OBJECTIVE: Bruton's tyrosine kinase (BTK) plays a critical role in B cell development and function. We recently described a selective BTK inhibitor, RN486, that blocks B cell receptor (BCR) and Fcgamma receptor signaling and is efficacious in animal models of arthritis. The aim of this study was to examine the potential efficacy of BTK in systemic lupus erythematosus (SLE), using an NZB x NZW mouse model of spontaneous SLE. METHODS: Mice received RN486 or its vehicle (administered in chow) at a final concentration of 30 mg/kg for 8 weeks, starting at 32 weeks of age. RESULTS: The administration of RN486 completely stopped disease progression, as determined by histologic and functional analyses of glomerular nephritis. The efficacy was associated with striking inhibition of B cell activation, as demonstrated by a significant reduction in CD69 expression in response to BCR crosslinking. RN486 markedly reduced the secretion of IgG anti-double-stranded DNA (anti-dsDNA) secretion, as determined by enzyme-linked immunosorbent and enzyme-linked immunospot assays. Flow cytometric analysis demonstrated depletion of CD138(high) B220(low) plasma cells in the spleen. RN486 inhibited secretion of IgG anti-dsDNA but not IgM anti-dsDNA, suggesting that pharmacologic blockade of BTK resembles the reported transgenic expression of low levels of endogenous BTK in B cells. In addition, RN486 may also impact the effector function of autoantibodies, as evidenced by a significant reduction in immune complex-mediated activation of human monocytes in vitro and down-regulation of the expression of macrophage-related and interferon-inducible genes in both the kidneys and spleens of treated mice. CONCLUSION: Collectively, our data suggest that BTK inhibitors may simultaneously target autoantibody-producing and effector cells in SLE, thus constituting a promising therapeutic alternative for this disease.

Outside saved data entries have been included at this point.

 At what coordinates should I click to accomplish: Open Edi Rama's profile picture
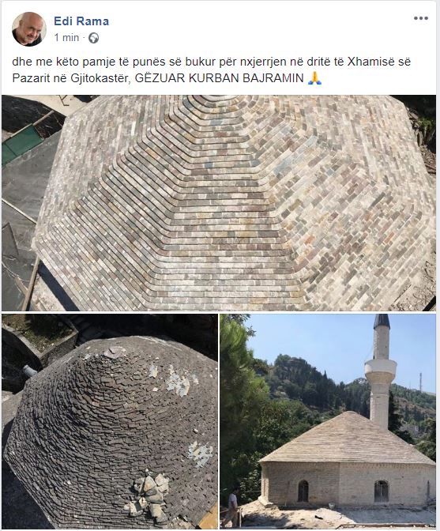28,29
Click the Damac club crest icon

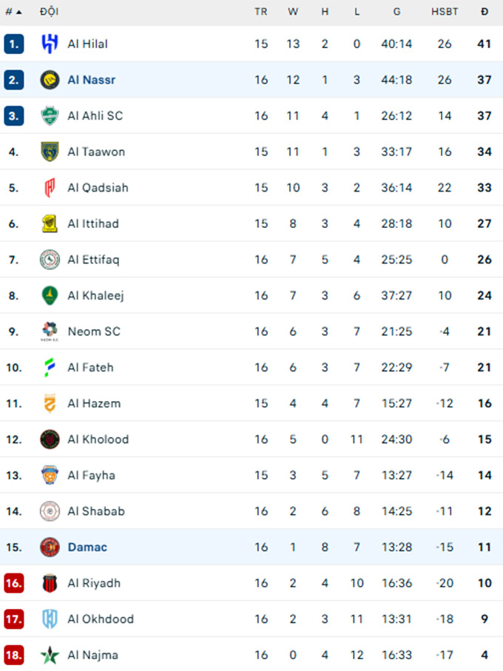(50, 547)
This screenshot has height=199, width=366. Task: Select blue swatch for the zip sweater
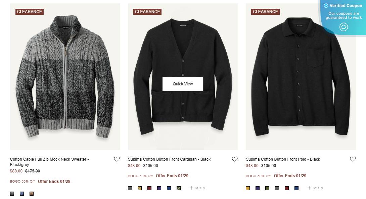[x=22, y=194]
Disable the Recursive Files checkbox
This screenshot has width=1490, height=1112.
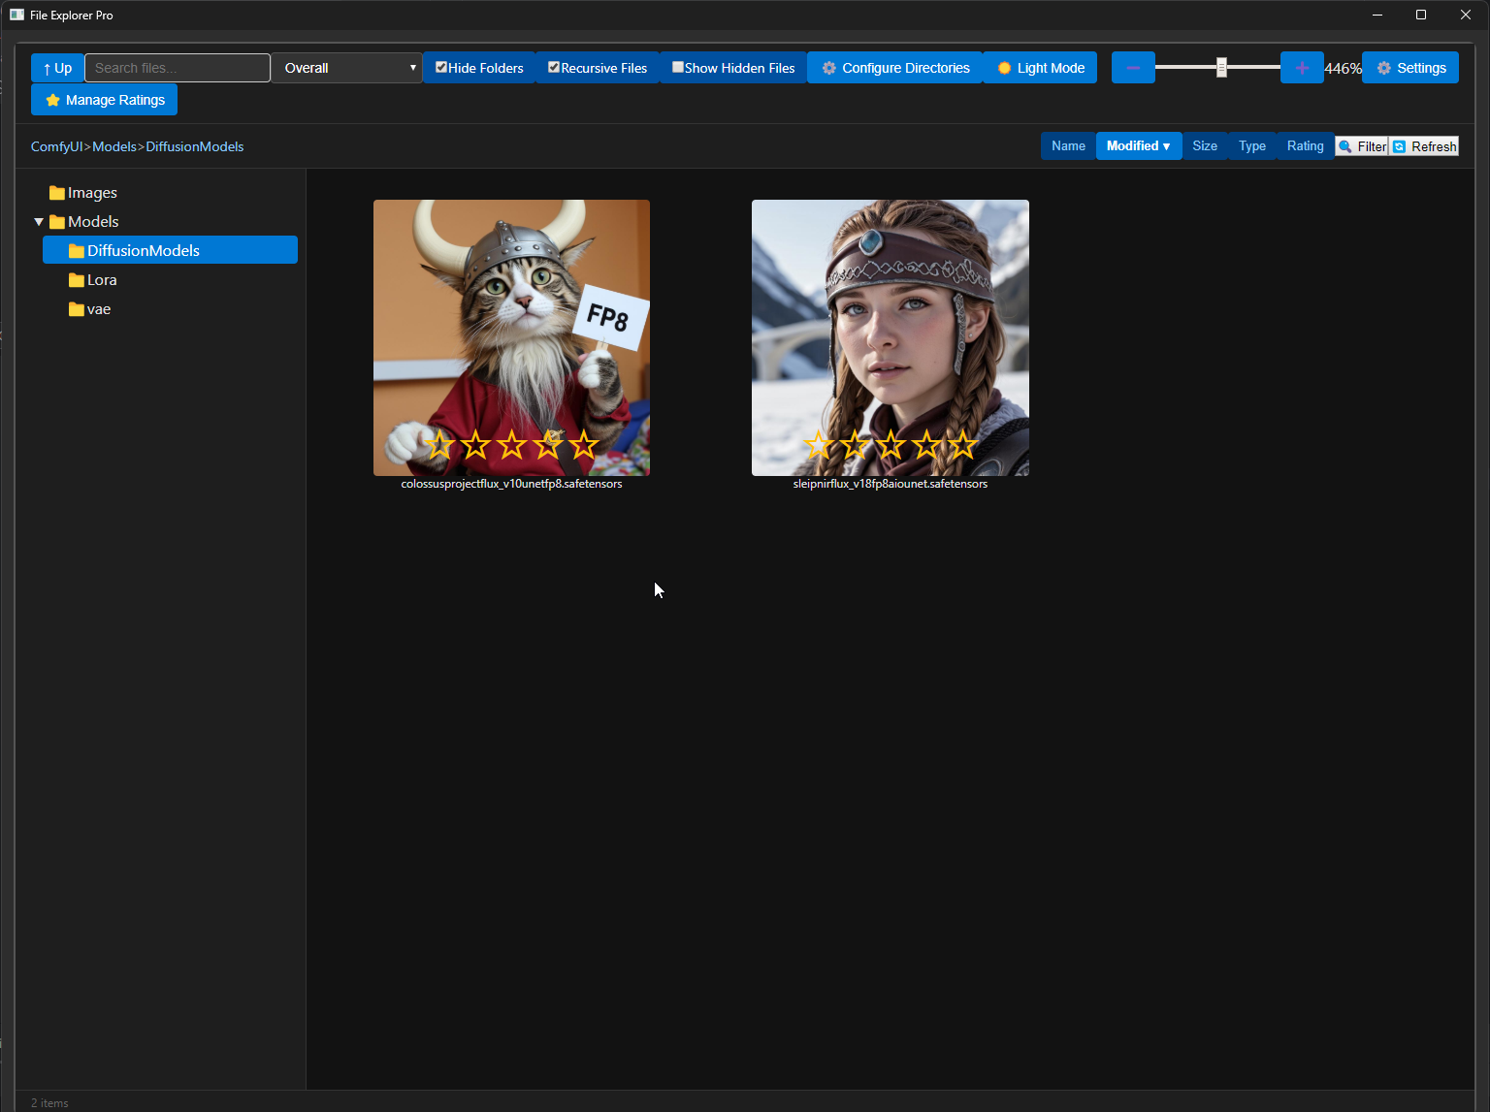pos(554,67)
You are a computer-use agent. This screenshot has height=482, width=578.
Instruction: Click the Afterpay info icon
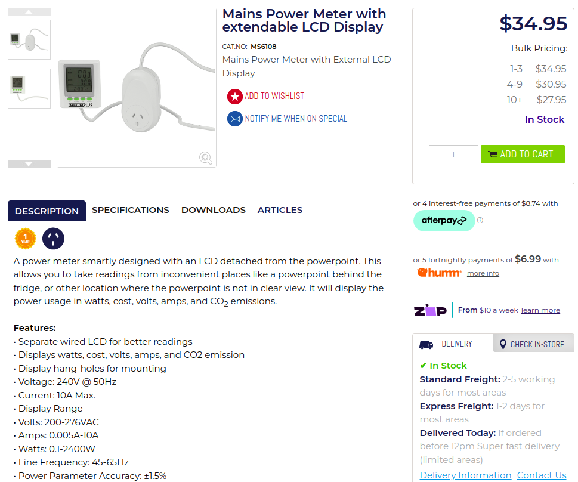point(480,220)
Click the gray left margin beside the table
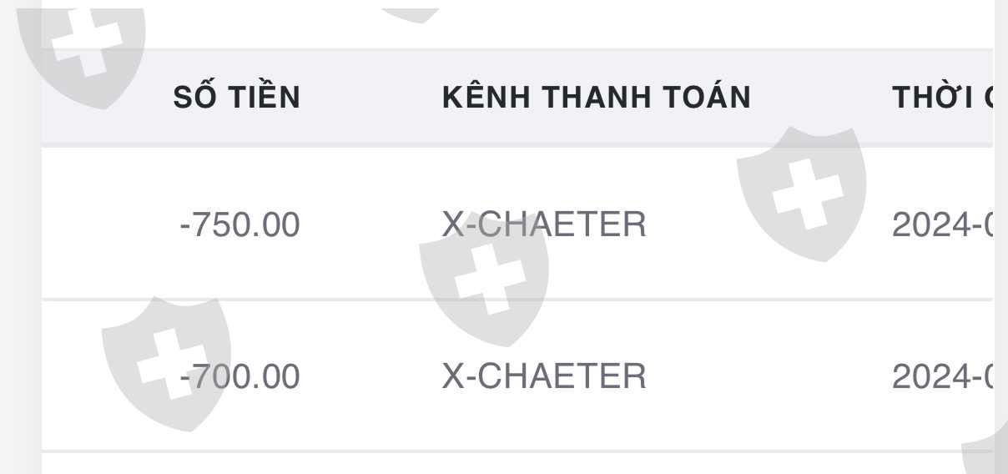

Structure-based drug design of RN486, a potent and selective Bruton's tyrosine kinase (BTK) inhibitor, for the treatment of rheumatoid arthritis.[Pubmed:24712864]

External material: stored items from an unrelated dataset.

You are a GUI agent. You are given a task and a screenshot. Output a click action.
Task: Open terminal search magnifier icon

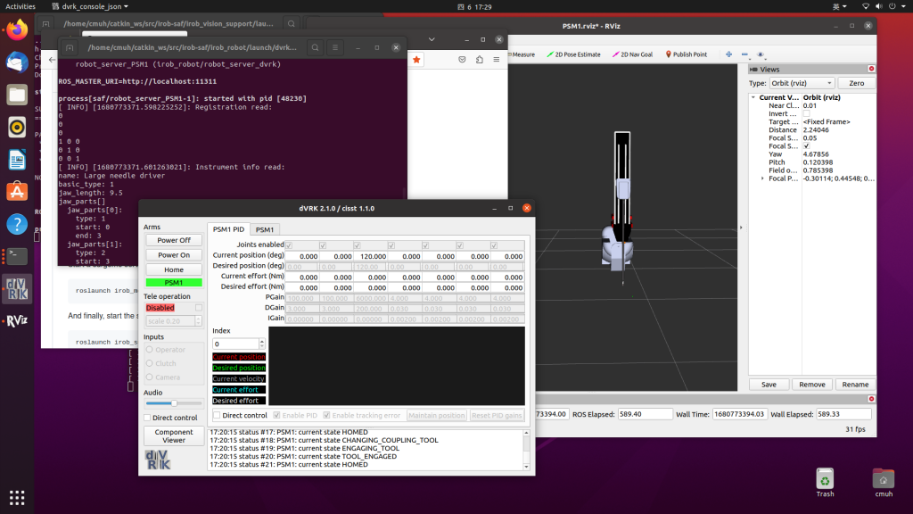(x=316, y=47)
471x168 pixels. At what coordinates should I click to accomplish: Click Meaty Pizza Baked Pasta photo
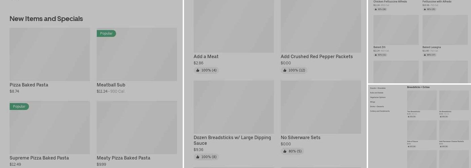(137, 127)
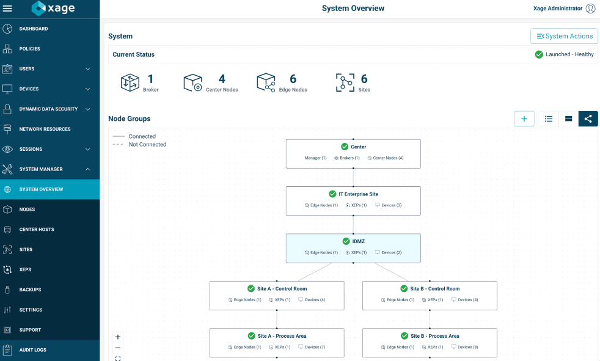Click the Center node group box

(353, 147)
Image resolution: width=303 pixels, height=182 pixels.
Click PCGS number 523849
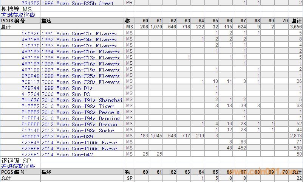click(30, 143)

J Med Chem. 2015 Jan 8;58(1):512-6.
Structure-based drug design was used to guide the optimization of a series of selective BTK inhibitors as potential treatments for Rheumatoid arthritis. Highlights include the introduction of a benzyl alcohol group and a fluorine substitution, each of which resulted in over 10-fold increase in activity. Concurrent optimization of drug-like properties led to compound 1 (RN486) ( J. Pharmacol. Exp. Ther. 2012 , 341 , 90 ), which was selected for advanced preclinical characterization based on its favorable properties.